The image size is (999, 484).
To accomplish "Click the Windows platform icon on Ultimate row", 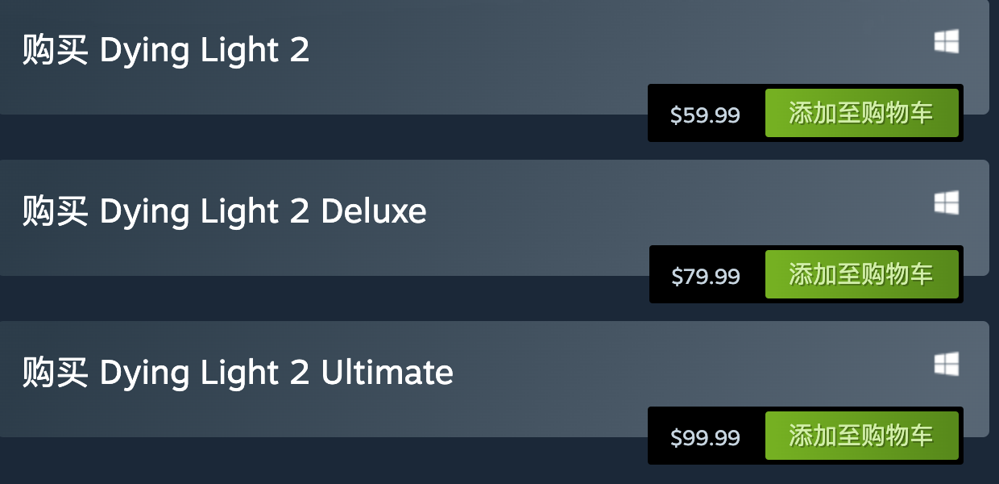I will click(947, 365).
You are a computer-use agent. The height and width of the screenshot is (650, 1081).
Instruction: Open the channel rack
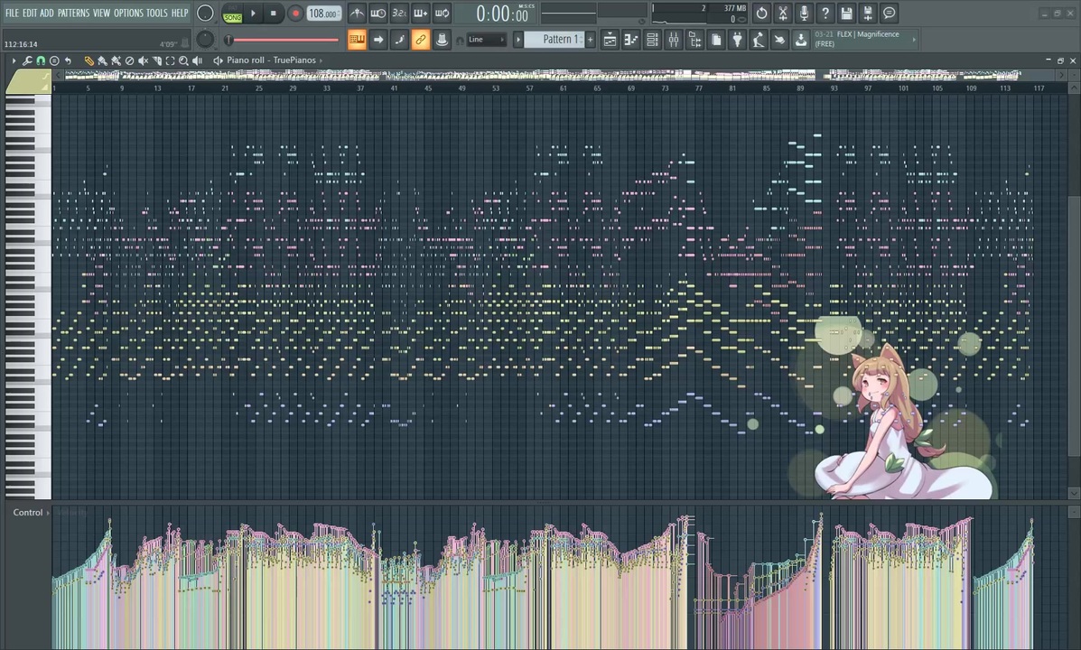[652, 40]
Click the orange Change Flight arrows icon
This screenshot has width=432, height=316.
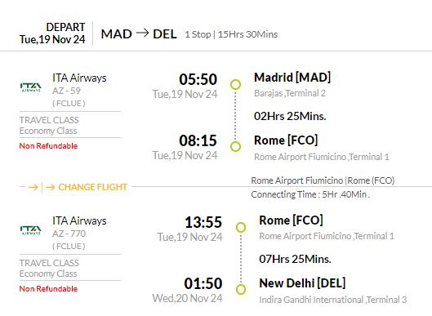tap(42, 187)
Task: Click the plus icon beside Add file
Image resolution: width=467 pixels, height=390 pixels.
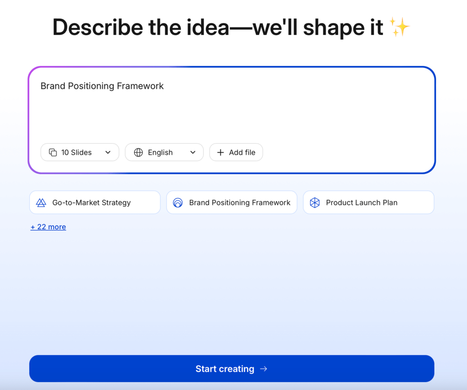Action: pyautogui.click(x=220, y=152)
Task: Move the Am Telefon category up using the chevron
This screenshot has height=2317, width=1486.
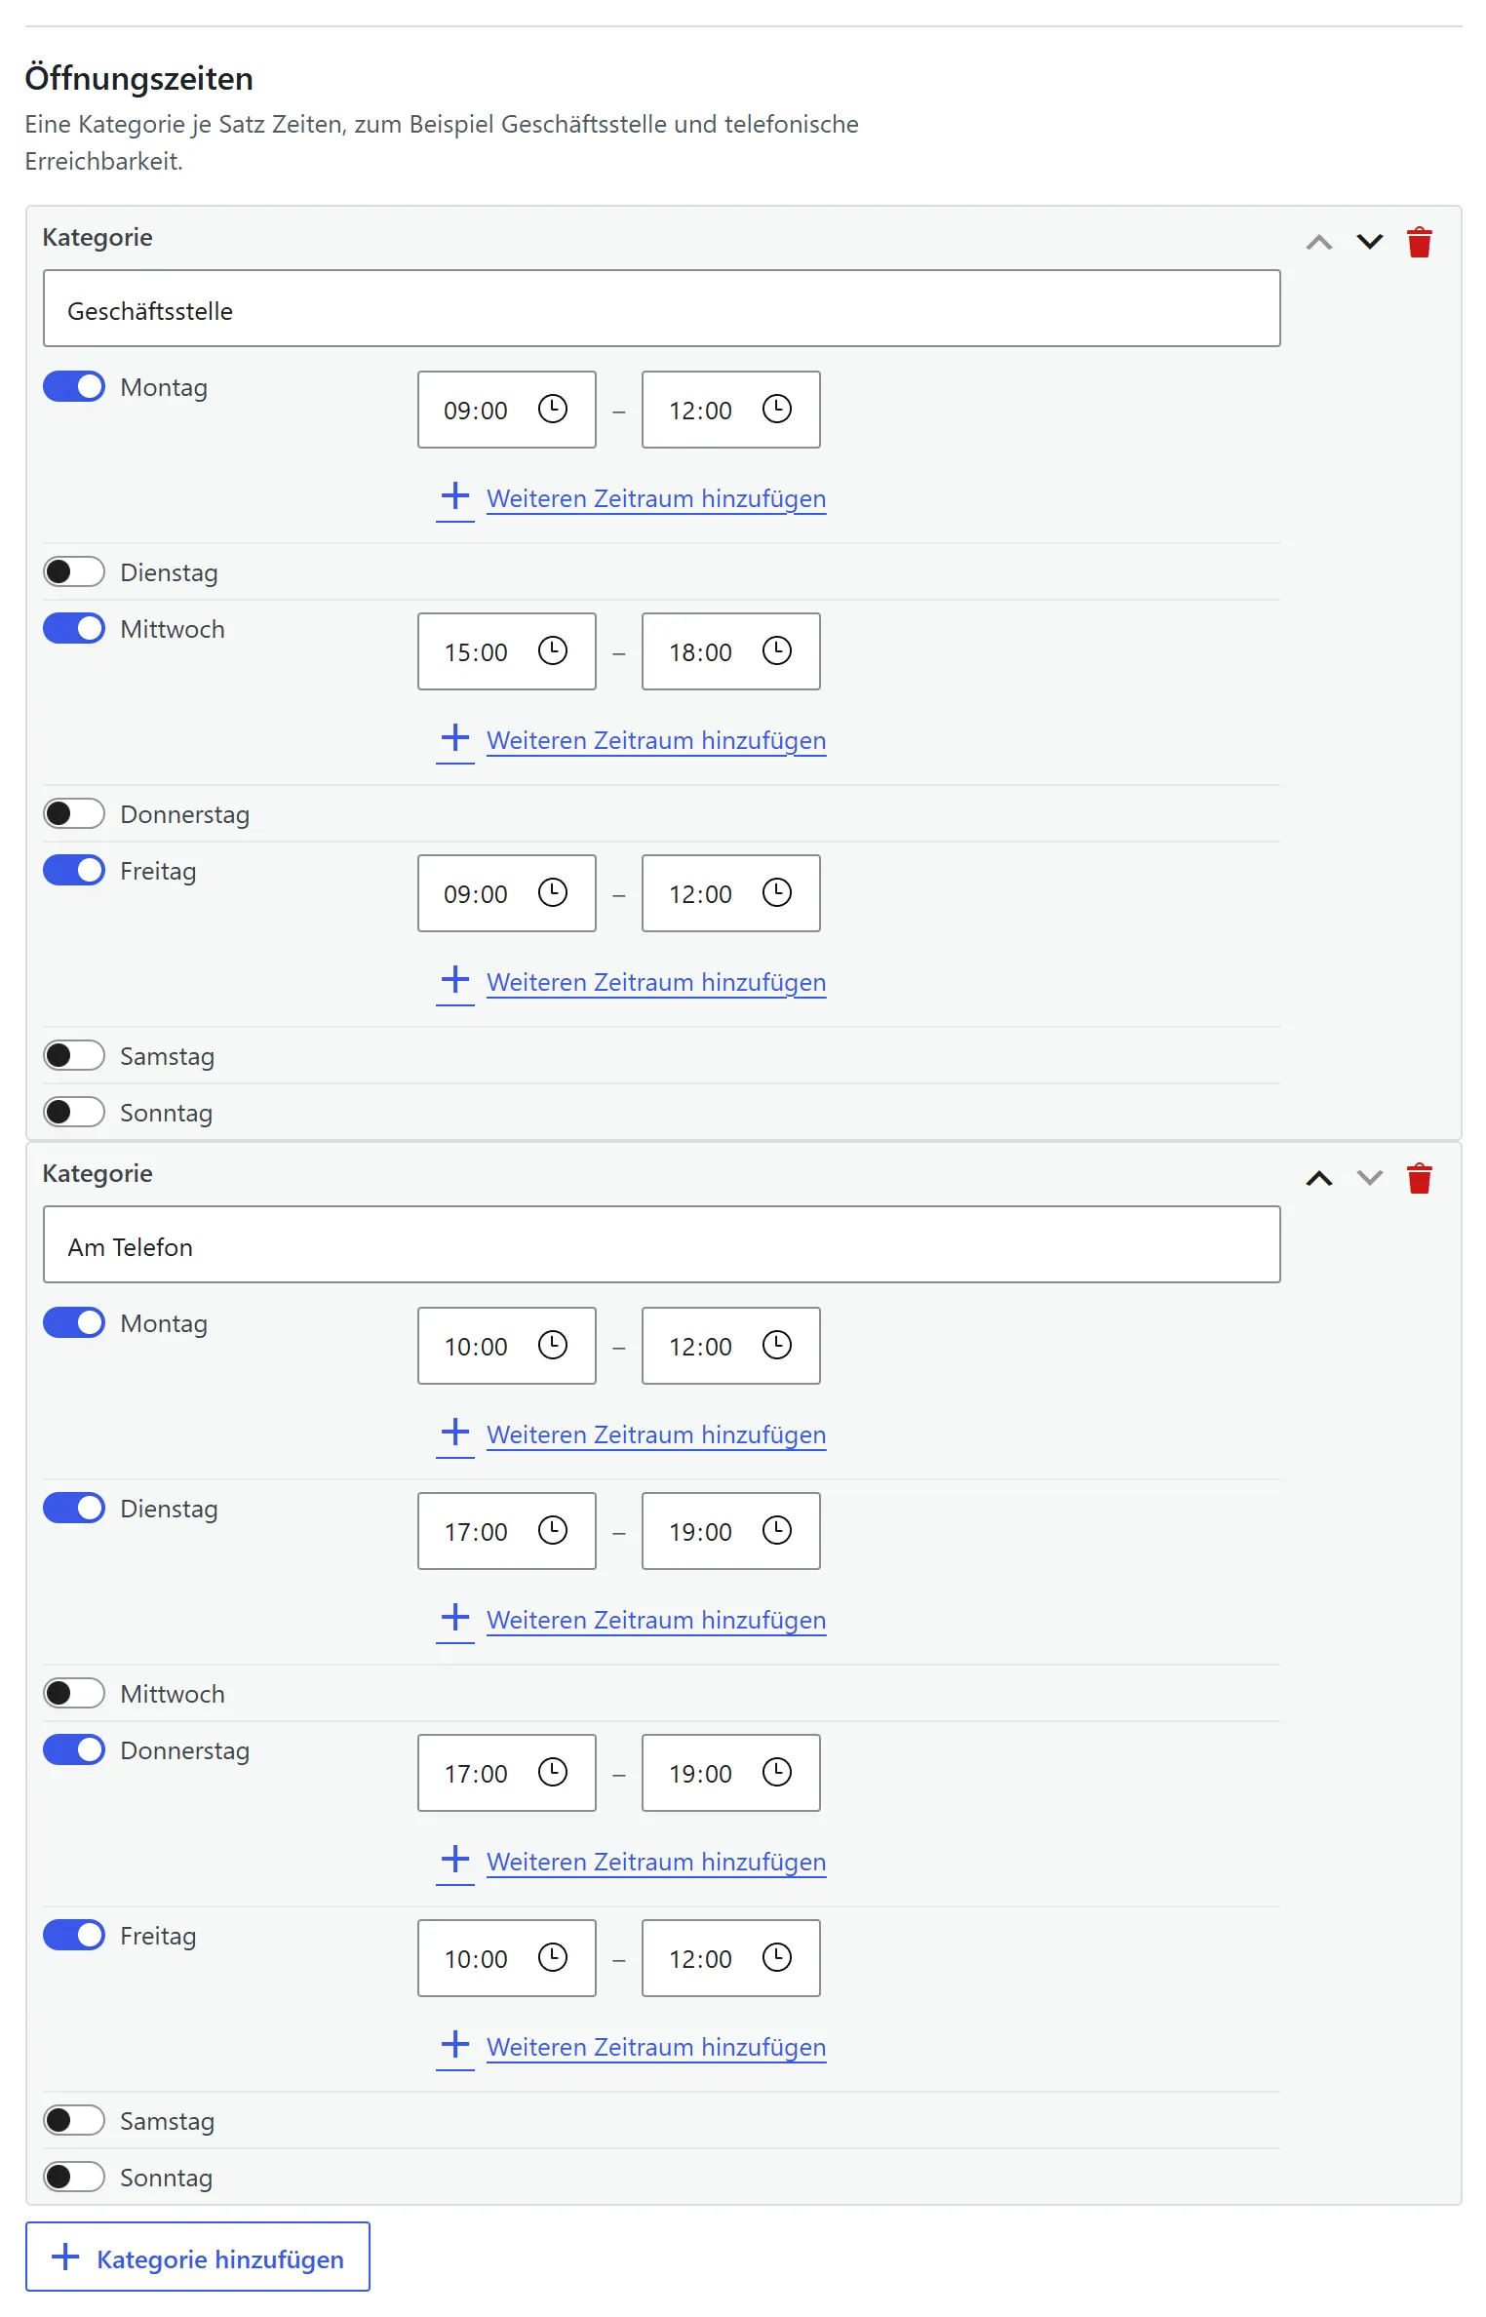Action: click(x=1318, y=1178)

## TASK STATEMENT
Only the lines from the one with "Image resolution: width=467" through the end of the listing should be transcribed, exactly and without pictures.

## FINISHED EXERCISE
Image resolution: width=467 pixels, height=390 pixels.
Action: pyautogui.click(x=220, y=152)
Task: Move the Am Telefon category up using the chevron
This screenshot has height=2317, width=1486.
Action: click(x=1318, y=1178)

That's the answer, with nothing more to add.